The company announced the freeze Thursday (April 23), saying it came following information shared by U.S. authorities about activity connected to unlawful actions.
“When wallets are identified as connected to sanctions evasion, criminal networks, or other illicit activity, Tether can move to restrict those assets,” the company wrote in a blog entry. “That work has become a routine part of the company’s response to lawful requests from authorities in the U.S. and abroad.”
Tether, whose USDT is the largest stablecoin by volume, added that it has been involved in supporting law enforcement in 2,300 cases around the world, leading to the freezing of more than $4.4 billion in assets.
Public blockchains, the company argued, offer investigators and issuers something cash can’t: a visible trail that lets them follow transactions, flag wallets and freeze assets.
“USDT is not a safe haven for illicit activity,” said Paolo Ardoino, CEO of Tether. “When credible links to sanctioned entities or criminal networks are identified, we act immediately and decisively.
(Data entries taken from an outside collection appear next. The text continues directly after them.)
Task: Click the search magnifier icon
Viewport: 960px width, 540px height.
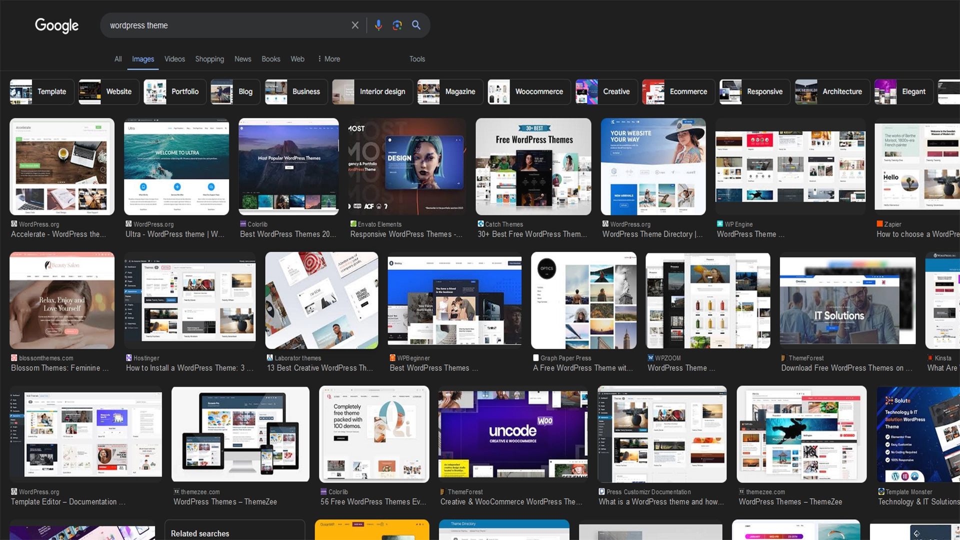Action: tap(416, 25)
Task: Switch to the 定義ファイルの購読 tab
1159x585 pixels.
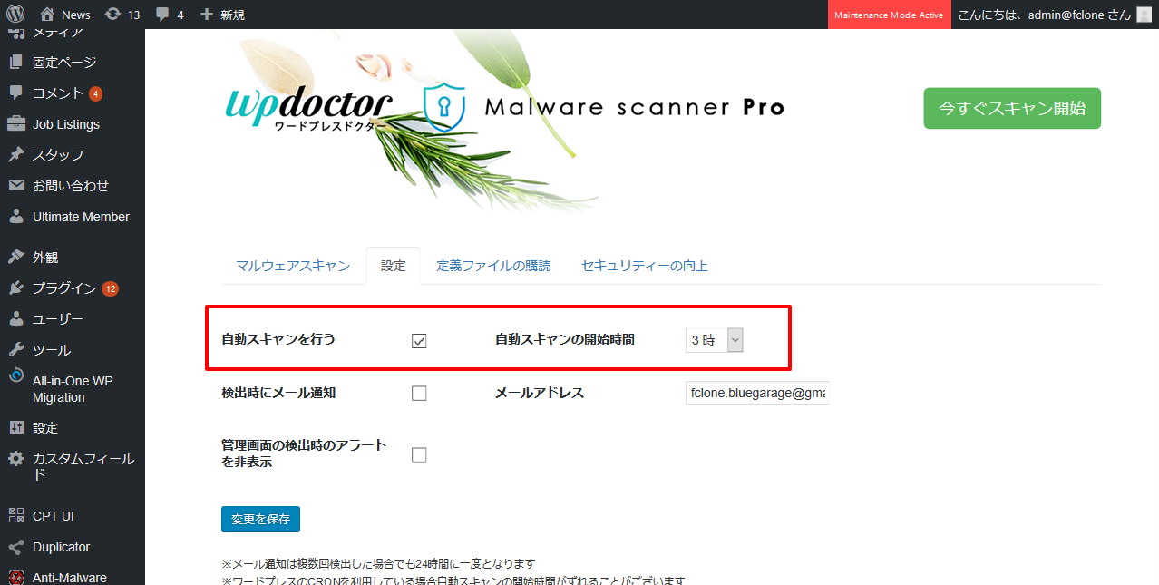Action: click(x=493, y=266)
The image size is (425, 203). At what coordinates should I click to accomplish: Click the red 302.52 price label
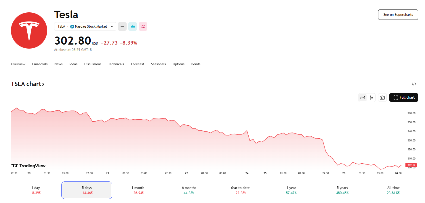[411, 165]
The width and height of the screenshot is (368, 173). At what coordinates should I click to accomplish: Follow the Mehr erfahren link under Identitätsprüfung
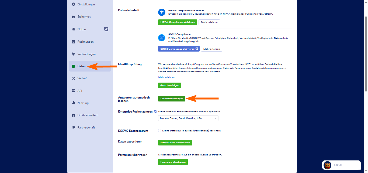[x=166, y=77]
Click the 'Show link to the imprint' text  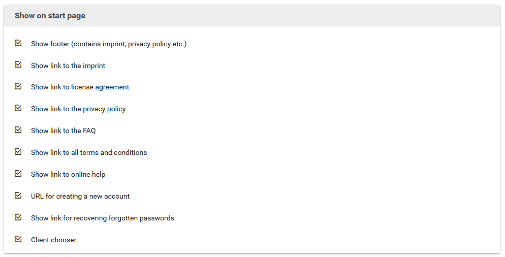(68, 66)
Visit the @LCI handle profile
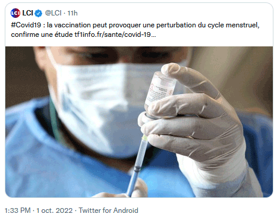Screen dimensions: 277x220 tap(53, 13)
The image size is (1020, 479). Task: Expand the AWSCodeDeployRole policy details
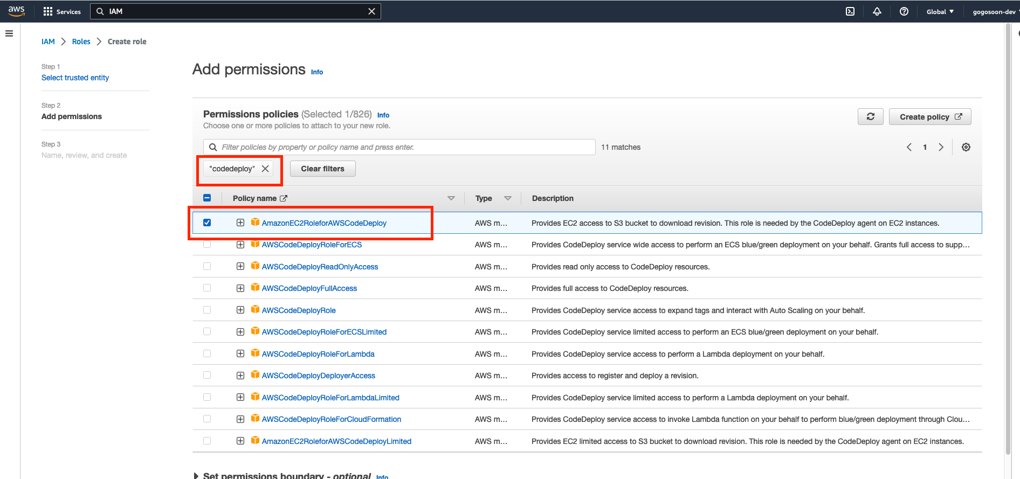tap(240, 310)
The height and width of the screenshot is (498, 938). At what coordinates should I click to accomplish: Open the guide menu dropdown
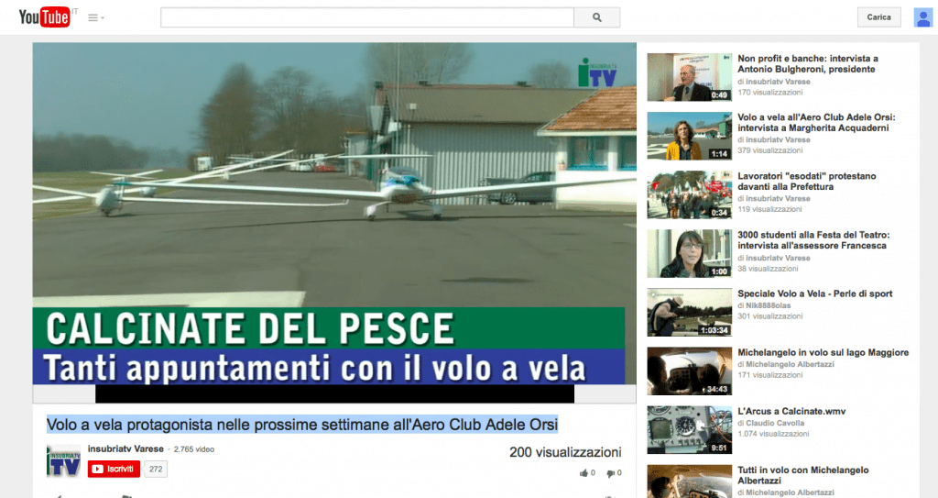pos(96,17)
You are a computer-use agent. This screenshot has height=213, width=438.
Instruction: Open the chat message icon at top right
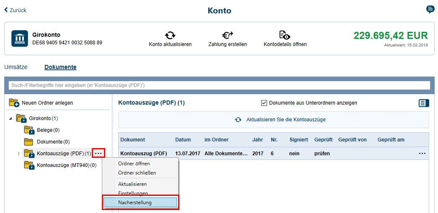point(430,10)
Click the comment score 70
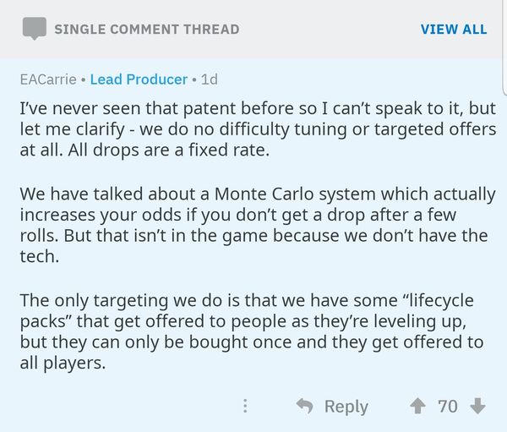The width and height of the screenshot is (507, 432). pos(448,407)
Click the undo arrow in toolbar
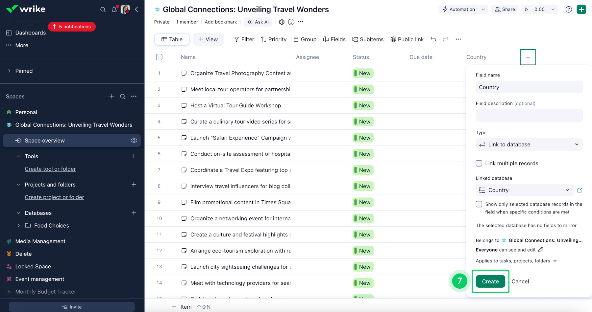 (433, 39)
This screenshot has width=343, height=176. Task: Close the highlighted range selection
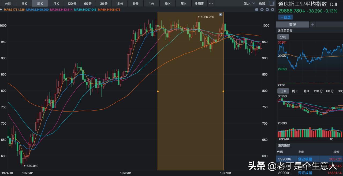(221, 14)
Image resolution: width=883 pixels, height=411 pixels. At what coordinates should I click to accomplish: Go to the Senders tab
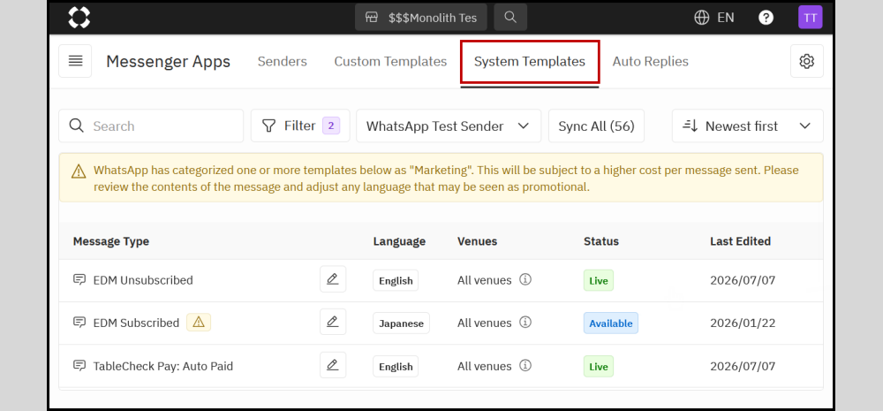(x=283, y=62)
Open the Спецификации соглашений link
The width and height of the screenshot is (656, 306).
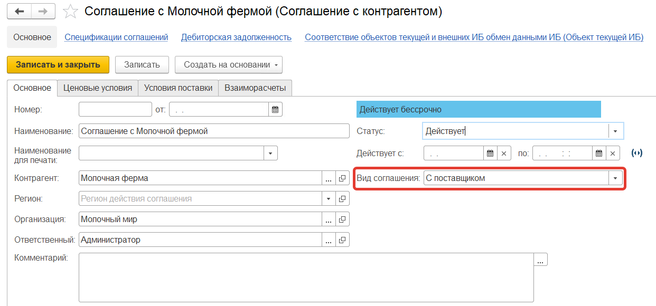coord(116,37)
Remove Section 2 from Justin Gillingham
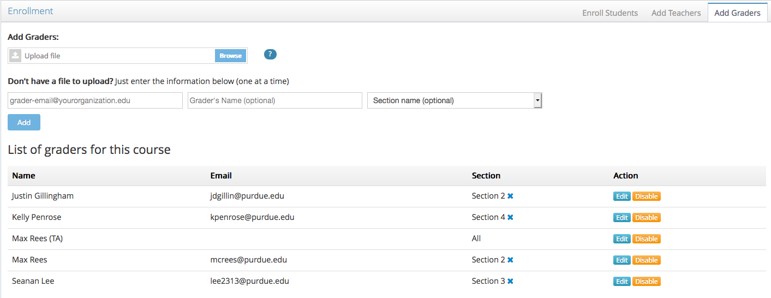This screenshot has width=771, height=298. click(x=510, y=196)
Recent events have shown what happens when platforms fail to move quickly, enforcement breaks down, users are exposed, and trust erodes.”
The company’s announcement comes in the wake of a high-profile crypto crime that has erased around $9 billion from the decentralized finance (DeFi) lending space: last week’s exploit of the Kelp DAO platform.
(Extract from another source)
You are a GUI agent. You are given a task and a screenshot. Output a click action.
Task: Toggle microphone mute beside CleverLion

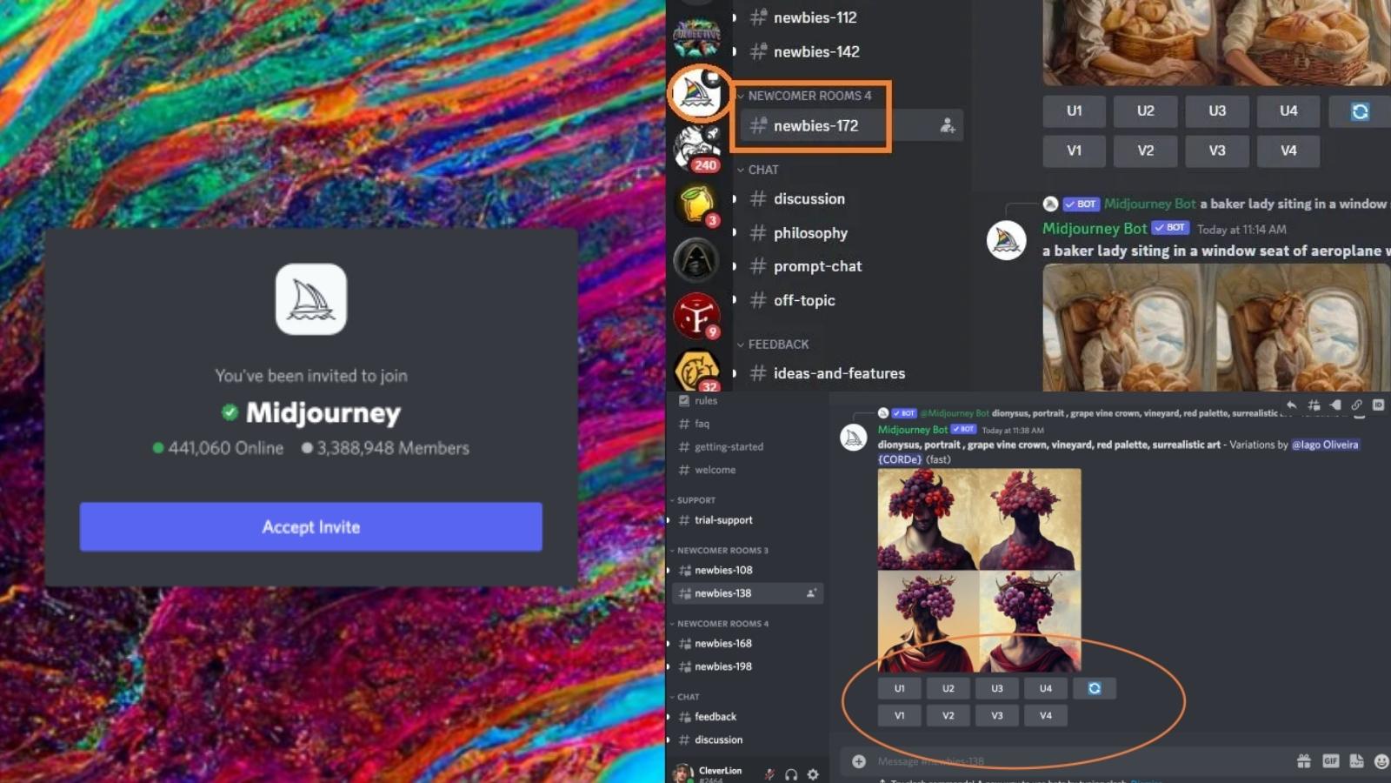tap(769, 773)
In the most recent episode of the “From the Block” podcast, PYMNTS CEO Karen Webster and Ryan Rugg, global head of digital assets for Citi Treasury and Trade Solutions, examined why that exploit was not just a technical failure, but a behavioral one.
While earlier attacks targeted private keys or flawed smart contracts, this breach was aimed at the connective tissue of blockchain ecosystems: the messaging layer that allows for interoperability across chains.
“Past hacks were due to stolen keys or bugs in smart contracts; this one was convincing the vault the thief was actually the owner,” Rugg said.
Meanwhile, Tether is helping another DeFi exchange—Drift Protocol—relaunch after a separate breach earlier this month, giving that company $147 million in funding.
Drift announced the funding last week, as well as the news that it would begin using Tether as its settlement layer, rather than previous settlement partner Circle.